NotUrsula
DIS Legend
- Joined
- Apr 19, 2002
- Messages
- 20,060
Cabbies go at your schedule, I dunno anyone who does tour buses, there's no place buses, trains or cabs don't go besides like, McMurdo Station, and I don't get the allure of seeing things via a car vs. anyplace else.
I mean... if someone says oh, in rural wherever, in the middle of noplace, there's no public transit and cabs are scarce... is that really someplace anyone is vacationing?
Most places anyone I know vacations, there're plentiful transit options.
The 'my own schedule' thing I think can become a fixation for some people - it's like the idea of taking transit is scary or makes them anxious. A guy I know lived on Long Island and had a car always wanted to drive in to NYC, because then he "wouldn't have to wait" for a train and could leave "on his own schedule," though he routinely ended up stuck in traffic that meant he spent twice as long to get here or home than he would've on the train.
After once coming in and not being able to find parking but like 60 blocks from where he was going and thus ending up on the train AND paying $10 or whatever for the toll and the next time driving in to a Knicks game, driving over a construction thing, blowing a tire and then getting stuck in traffic for 45 minutes before getting out of the City, he finally gave up and took the train in from then on.
Oh, come now; there are plenty of places even in metro NYC that cabs don't go unless you book them in advance. I've lost count of the times that I've been tossed out of a NYC cab when the cabbie found out that I wanted to be taken to someplace on Long Island. Manhattan cabbies tend to want to stay in Manhattan if they can, especially if it's cold or raining; they make a lot more money on short fares and tips than they will driving out 9 miles for a fare that they won't be able to turn on the way back.

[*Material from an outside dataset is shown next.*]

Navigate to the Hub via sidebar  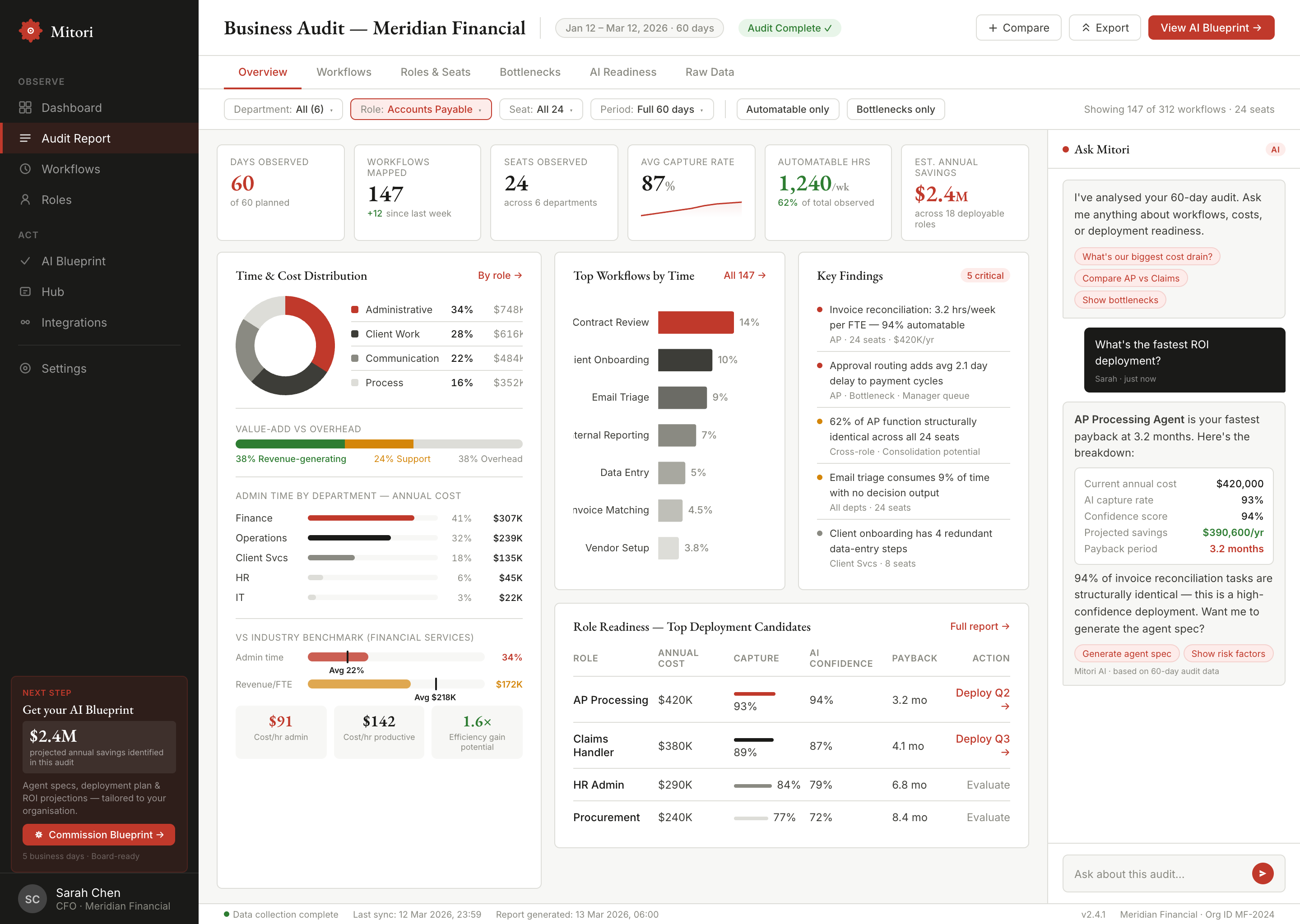pos(52,291)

(And yeah, I know that they are not supposed to do it, but they do. I remember trying to get my aunt home from Lennox Hill once in the middle of the Xmas shopping season; THREE cabs in a row all managed to develop "engine trouble" within 2 blocks of the hospital. My aunt was a lifelong NY'er who had never driven and had no idea what a healthy engine does or does not sound like. Not the case with me. Those cabs no more had engine trouble than chickens have teeth; the engines were purring very nicely. If I hadn't been dealing with an elderly sick woman I might have taken the tag and made a scene, but it wasn't worth it at the time.)

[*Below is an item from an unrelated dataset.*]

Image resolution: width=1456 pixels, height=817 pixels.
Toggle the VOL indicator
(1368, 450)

I will agree that public transit is definitely preferable in most cases to using your own vehicle in a city like NYC, but for the vast majority of Americans, being able to drive yourself where you need to go is a necessity if you don't want to burn time or money in an absolutely ridiculous way. For one thing, cab fares in cities where cabs are little-used tend to be very high, and distances in suburbia are greater than in center cities. (If my elderly MIL needs to visit her doctor and one of us cannot take her, the r/t cab fare is $146 because it is 36 miles r/t. Now, she *could* use buses to make the trip, but it would take 5 hours r/t, assuming that they are running on time, which isn't a very good bet, and let's not even discuss the 4 transfers each way that she would have to navigate through.) My DH could easily take a train to work, and has, because we live within walking distance of a station and there is another one on the same line a block from his office. However, I work in suburbia, and if I tried to do it I would be spending 6 hours per day on the bus to go a total of 22 miles -- I could walk it faster than that.
As to where one would vacation that required a vehicle: the most obvious are camping, hunting or fishing. You can walk in, of course, but most modern Americans cannot spare the time that takes. The town where I spent my high school years has no public transit, and the nearest cab dispatch is 30 miles away. They won't come out unless you pay a 60-mile fare in advance by CC just to get them there, and even then the wait is normally several hours before they can come out to you. Even in the city where I now live (same one as Gumbo, btw, with a metro pop. of 2.25M), getting a cab on Christmas Eve requires calling at least a week in advance -- there just are not that many of them relative to the size of the population, and they book solid for peak times. It's not at all like getting a cab in the City.
FWIW, my mother didn't drive, and it was a huge PITA for everyone around her in the rural area where she ended up living for the final 40 years of her life. (She had tried to learn to drive, but never could get the hang of it; she got into a wreck every time she got behind the wheel.)